** Given text **
## begin

It’s not hard to think of a product made up of components sourced from multiple locations, assembled offshore and sold in a local Australian shop.  An elegant suit made in Hong Kong from Italian wool cloth, and sold in Collins Street?  A sofa manufactured in Indonesia to a Sydney customer’s precise specification covered in fabric milled in China’s Shandong province, perhaps? You’ve probably got a house full of items just like these.

But did you ever consider the logistical procedures that make it happen?

Time from order to delivery into store, handling costs, import duties and the protection of the manufacturer’s and consignee’s intellectual property are some of the main factors that need to be considered when arranging for the importation and delivery of goods with complex supply chains.  There are countless others, but that’s for another day.

## end

** Supplied data **

## begin

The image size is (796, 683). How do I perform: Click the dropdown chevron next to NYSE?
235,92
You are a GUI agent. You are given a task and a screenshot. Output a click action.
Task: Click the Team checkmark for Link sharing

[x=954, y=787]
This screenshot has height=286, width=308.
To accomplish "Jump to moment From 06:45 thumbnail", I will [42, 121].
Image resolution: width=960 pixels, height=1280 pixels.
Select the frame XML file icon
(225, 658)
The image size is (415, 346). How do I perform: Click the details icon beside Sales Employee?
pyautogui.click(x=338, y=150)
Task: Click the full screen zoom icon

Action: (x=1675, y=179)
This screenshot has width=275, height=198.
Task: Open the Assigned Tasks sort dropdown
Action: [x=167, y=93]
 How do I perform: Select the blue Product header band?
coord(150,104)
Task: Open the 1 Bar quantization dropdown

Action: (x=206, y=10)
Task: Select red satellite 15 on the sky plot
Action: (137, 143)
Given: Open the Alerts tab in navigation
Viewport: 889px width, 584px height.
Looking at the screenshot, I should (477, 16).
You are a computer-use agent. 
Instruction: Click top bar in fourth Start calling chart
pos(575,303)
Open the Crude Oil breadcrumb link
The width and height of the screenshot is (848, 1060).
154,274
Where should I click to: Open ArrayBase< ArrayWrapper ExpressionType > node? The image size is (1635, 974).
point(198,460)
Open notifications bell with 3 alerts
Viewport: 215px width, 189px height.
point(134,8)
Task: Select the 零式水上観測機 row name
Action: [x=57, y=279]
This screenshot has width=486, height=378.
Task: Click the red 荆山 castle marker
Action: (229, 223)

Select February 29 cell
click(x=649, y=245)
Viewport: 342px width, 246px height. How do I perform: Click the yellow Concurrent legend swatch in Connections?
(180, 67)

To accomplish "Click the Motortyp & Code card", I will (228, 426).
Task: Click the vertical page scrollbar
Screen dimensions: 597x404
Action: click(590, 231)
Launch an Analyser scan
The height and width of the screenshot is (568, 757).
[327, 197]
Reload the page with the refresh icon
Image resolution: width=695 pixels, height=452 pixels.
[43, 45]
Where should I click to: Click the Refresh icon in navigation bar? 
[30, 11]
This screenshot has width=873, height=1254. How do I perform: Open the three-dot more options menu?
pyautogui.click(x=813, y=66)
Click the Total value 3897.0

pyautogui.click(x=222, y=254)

## end

** Task 1 **
Echo the supply chain passage word for word, from "It’s not hard" up to and including "just like these.".
** Task 2 **
According to the supply chain passage, where is the fabric covering the sofa milled?
** Task 3 **
List the main factors that the supply chain passage says must be considered when arranging the importation and delivery of goods with complex supply chains.

** Correct answer 1 **
It’s not hard to think of a product made up of components sourced from multiple locations, assembled offshore and sold in a local Australian shop.  An elegant suit made in Hong Kong from Italian wool cloth, and sold in Collins Street?  A sofa manufactured in Indonesia to a Sydney customer’s precise specification covered in fabric milled in China’s Shandong province, perhaps? You’ve probably got a house full of items just like these.

** Correct answer 2 **
In China's Shandong province.

** Correct answer 3 **
- Time from order to delivery into store
- Handling costs
- Import duties
- Protection of the manufacturer's and consignee's intellectual property